Strings:

A sequence of characters is generally known as a string. Strings are very commonly used in programming languages for storing and processing words, names, addresses, sentences, etc. in C++ language, string is a data type which is an aay of type char.

 

String Constants

We have already used strings in some of our previous examples. Strings are enclosed in double quotation marks as shown in the following printf() statement.

Printf (“%s”, ”I am a student”);

NOTE: printf() statement is an output statement and %s is format specifier. These will be discussed later.

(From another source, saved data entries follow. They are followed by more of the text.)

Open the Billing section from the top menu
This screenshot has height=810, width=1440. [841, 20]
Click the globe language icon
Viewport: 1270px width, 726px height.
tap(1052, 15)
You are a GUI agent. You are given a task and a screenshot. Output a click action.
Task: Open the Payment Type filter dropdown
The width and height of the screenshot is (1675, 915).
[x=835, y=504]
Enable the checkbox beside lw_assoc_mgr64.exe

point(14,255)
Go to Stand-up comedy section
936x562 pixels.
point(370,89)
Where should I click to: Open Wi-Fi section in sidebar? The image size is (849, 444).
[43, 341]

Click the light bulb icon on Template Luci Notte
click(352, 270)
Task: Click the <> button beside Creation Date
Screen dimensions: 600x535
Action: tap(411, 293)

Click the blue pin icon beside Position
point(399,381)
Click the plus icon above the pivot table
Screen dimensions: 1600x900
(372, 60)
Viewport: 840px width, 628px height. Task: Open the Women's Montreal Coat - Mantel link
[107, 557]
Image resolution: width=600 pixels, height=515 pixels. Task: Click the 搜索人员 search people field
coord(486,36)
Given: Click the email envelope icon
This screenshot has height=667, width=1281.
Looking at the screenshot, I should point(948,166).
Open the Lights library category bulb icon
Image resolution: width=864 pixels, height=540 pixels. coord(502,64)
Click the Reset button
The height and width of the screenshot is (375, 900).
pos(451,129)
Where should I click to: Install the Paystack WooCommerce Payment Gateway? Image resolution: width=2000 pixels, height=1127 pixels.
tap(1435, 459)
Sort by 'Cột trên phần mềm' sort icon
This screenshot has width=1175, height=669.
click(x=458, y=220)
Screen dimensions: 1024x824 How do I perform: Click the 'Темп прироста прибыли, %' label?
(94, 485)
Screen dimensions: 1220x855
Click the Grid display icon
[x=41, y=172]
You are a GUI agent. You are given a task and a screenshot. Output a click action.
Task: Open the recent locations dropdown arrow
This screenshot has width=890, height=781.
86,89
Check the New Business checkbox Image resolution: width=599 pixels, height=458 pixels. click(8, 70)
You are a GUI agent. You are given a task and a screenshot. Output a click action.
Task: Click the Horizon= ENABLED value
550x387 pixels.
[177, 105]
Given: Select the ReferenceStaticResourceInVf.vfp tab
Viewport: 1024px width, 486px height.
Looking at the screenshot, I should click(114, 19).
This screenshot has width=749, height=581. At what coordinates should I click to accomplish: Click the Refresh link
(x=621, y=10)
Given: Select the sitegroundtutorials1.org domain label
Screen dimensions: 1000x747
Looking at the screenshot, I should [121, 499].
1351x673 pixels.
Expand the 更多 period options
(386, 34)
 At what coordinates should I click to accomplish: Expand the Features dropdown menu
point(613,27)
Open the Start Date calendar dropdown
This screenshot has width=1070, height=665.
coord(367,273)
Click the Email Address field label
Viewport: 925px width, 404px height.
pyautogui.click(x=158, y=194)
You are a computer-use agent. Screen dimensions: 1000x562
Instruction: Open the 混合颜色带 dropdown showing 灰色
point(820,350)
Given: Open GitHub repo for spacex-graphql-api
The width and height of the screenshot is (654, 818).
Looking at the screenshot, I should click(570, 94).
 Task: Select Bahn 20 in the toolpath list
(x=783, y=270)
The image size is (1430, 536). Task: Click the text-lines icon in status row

Here I am a student is a string constant. It is stored somewhere in the memory and it cannot be changed just like numeric constants. Each character of a string occupies one byte of the memory and the last character of the string is the character \0. It looks like two characters but it is actually an escape sequence like \n and it is called the null character. \0 stands for a character with a numerical value of zero. In C++ language, all the strings must end with a null character. It is the only way that tells the compiler where the string ends.

 

String variables

Just like numeric variables, C++ uses string variables to store and manipulate strings. We use scanf(), an input statement (will be discussed later), to store a string in a string variable but it has some limitations therefore, we also use gets() and puts() functions for string (will be discussed later). To demonstrate this let us consider the following program.

#include<iostream>

Void main()string-variables

{

Char yourname[20];

Cout<<”enter your name:”;

Scanf(“%s”,yourname);

Cout<<”hello %s”,yourname”;

}

The program did not print the last name. the reason for not printing it is that scanf() function uses any white space character to terminate entry of a variable. Therefore, it is not possible to enter a multiword string into a single array using scanf().

Notice that we don’t have to enter the null character (\0) while entering the string, instead it is automatically included at the end of the string. This means if your array is 20 character long, you can only store 19 characters in it.

Also notice that in this program there is no address operator(&) preceding the string variable name(yourname). This is because yourname is an address. We have to precede numerical and character variables with the & to change values into the addresses but yourname is the name of an array and therefore, it is already an address and does not need the &.

The gets() and puts() functions:

To solve the problem of multiword strings, C++ uses library functions gets() which stands for get string and its purpose is to get the string from the keyboard and stores it in a string array specified in this function. There is a similar function puts() used with strings and its purpose is to output strings. To understand consider the following fragment of a function:

Puts(“enter your name”)

gets(yourname);

NOTE: these functions will be thoroughly discussed in a later chapter.

There is another function strcmp(). It is used to compare two functions. This function is included in #include<string.h> preprocessor.

The string function compares two strings and returns an integer value based on the comparison. If we assume that string1 is on the left side and string2 is on the right side within the brackets then

strcmp(string1, string2);

will have the following return values with meaning:

less than zero: string1 less than string2

zero: string1 identical to string2

greater than zero: string1 greater than string2

here less than means, if we put string1 and string2 in alphabetical order, one that appears first and vice versa.

There is another function that is used to copy the contents of string1 to string2. E.g.

char name[20];

strcpy(name,”john ibraham”);

here string “john ibraham” would be placed in the array name[].

 

Initializing an array of string

To demonstrate the initialization of an array of names, consider the following declaration:

Char names[5][20]= { “Amjad”, “Qasim”, “Naeem”, “Usman”,”farhan”};

The names in the quotes are already a one dimensional array, therefore, we don’t need braces around each names as we did for two dimensional numeric array. We do need braces around all the names because this is an array of strings. Notice that the  individual names are separated by commas.